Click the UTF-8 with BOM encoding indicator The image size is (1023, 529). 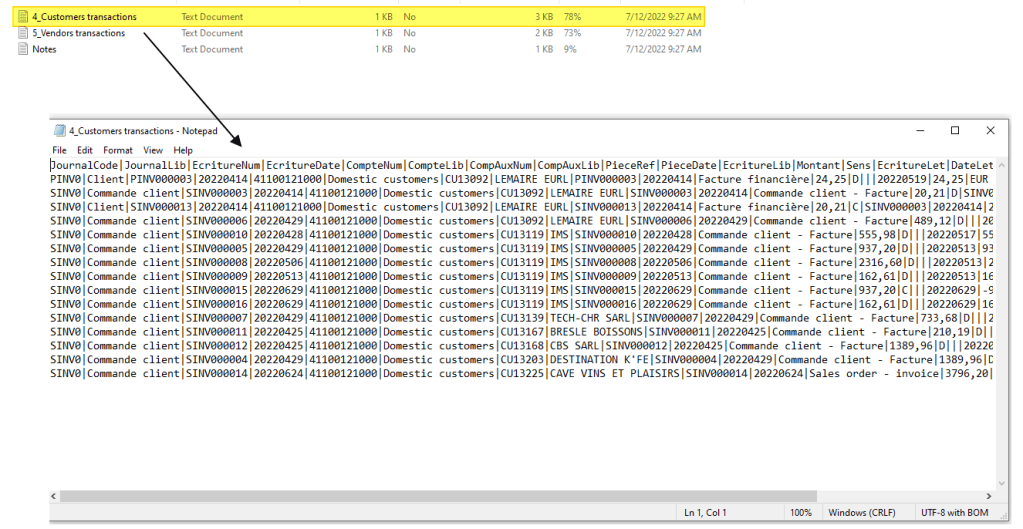coord(957,513)
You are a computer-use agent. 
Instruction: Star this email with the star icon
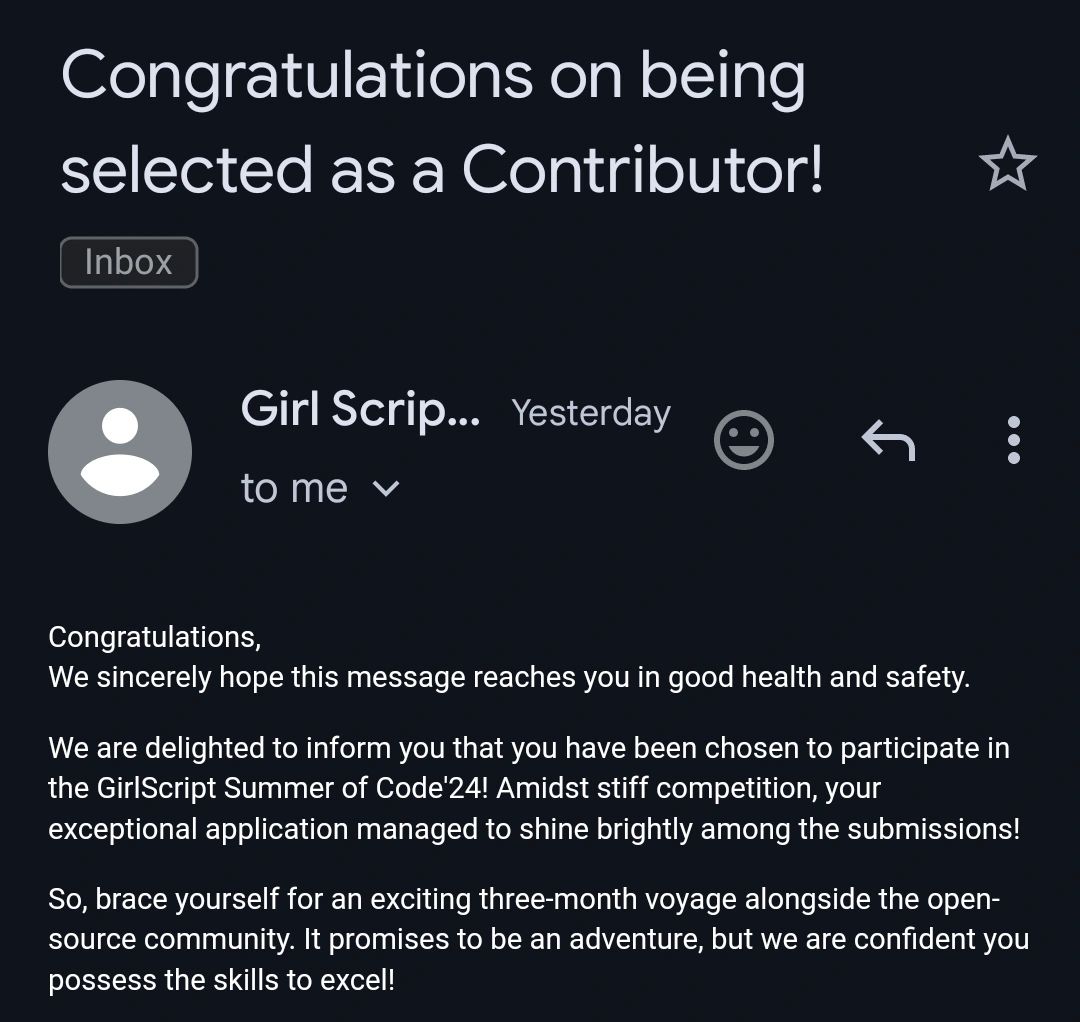tap(1007, 163)
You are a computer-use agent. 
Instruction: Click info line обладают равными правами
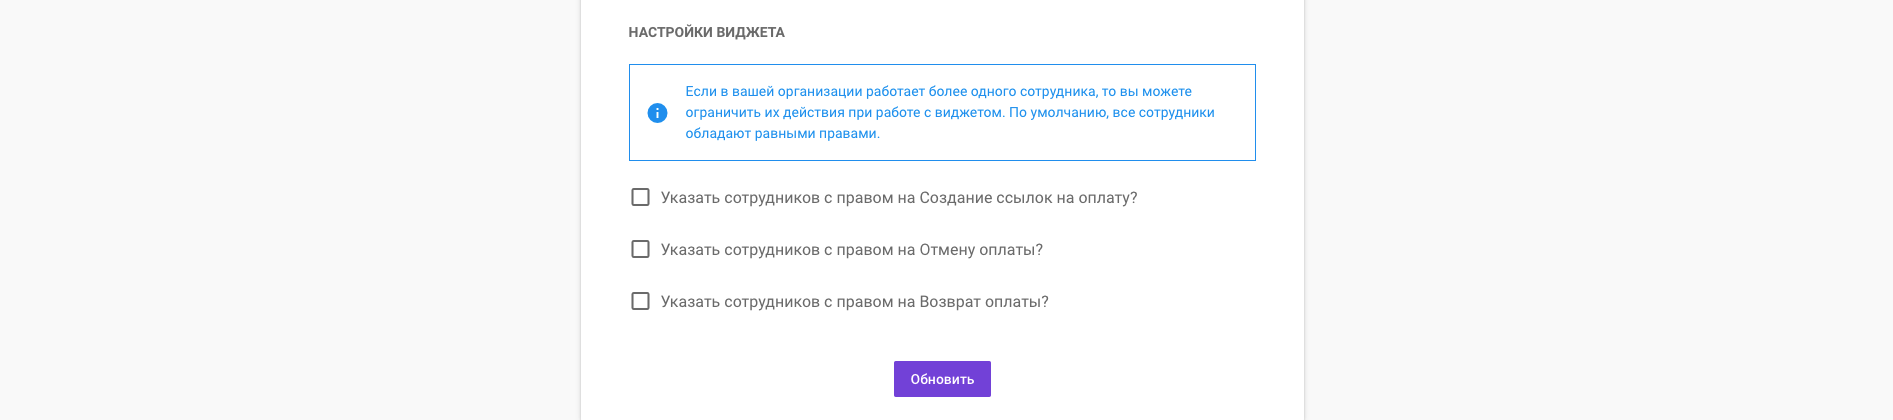(x=782, y=133)
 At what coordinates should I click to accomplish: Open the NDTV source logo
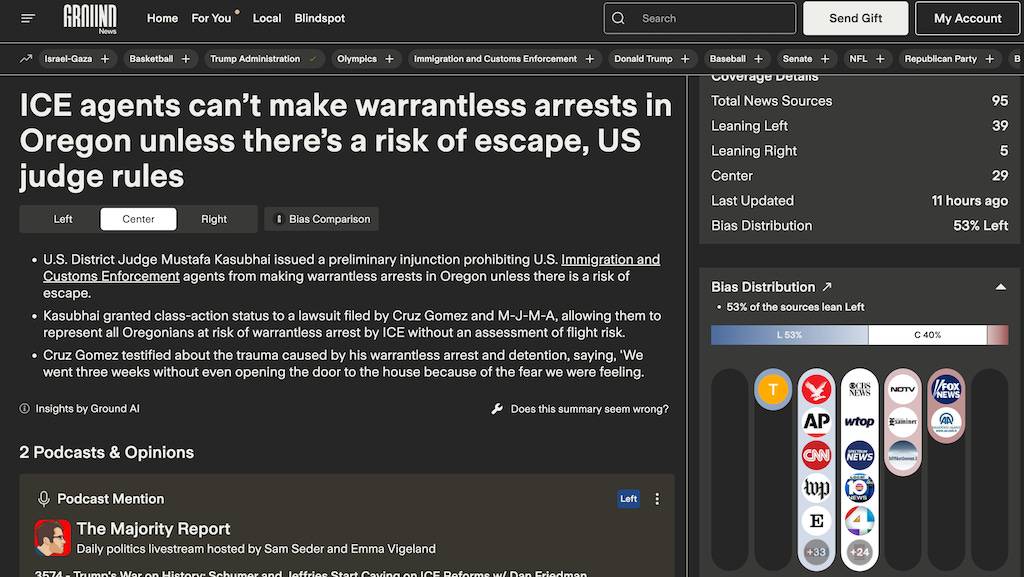tap(902, 388)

+++++

TO DO: Write out the records above exactly, beginning at the line that contains "At what coordinates" and stopping at the end of the records. Leave the pictures out of your copy.

ANSWER:
 At what coordinates should I click to accomplish: Open the NDTV source logo
tap(902, 388)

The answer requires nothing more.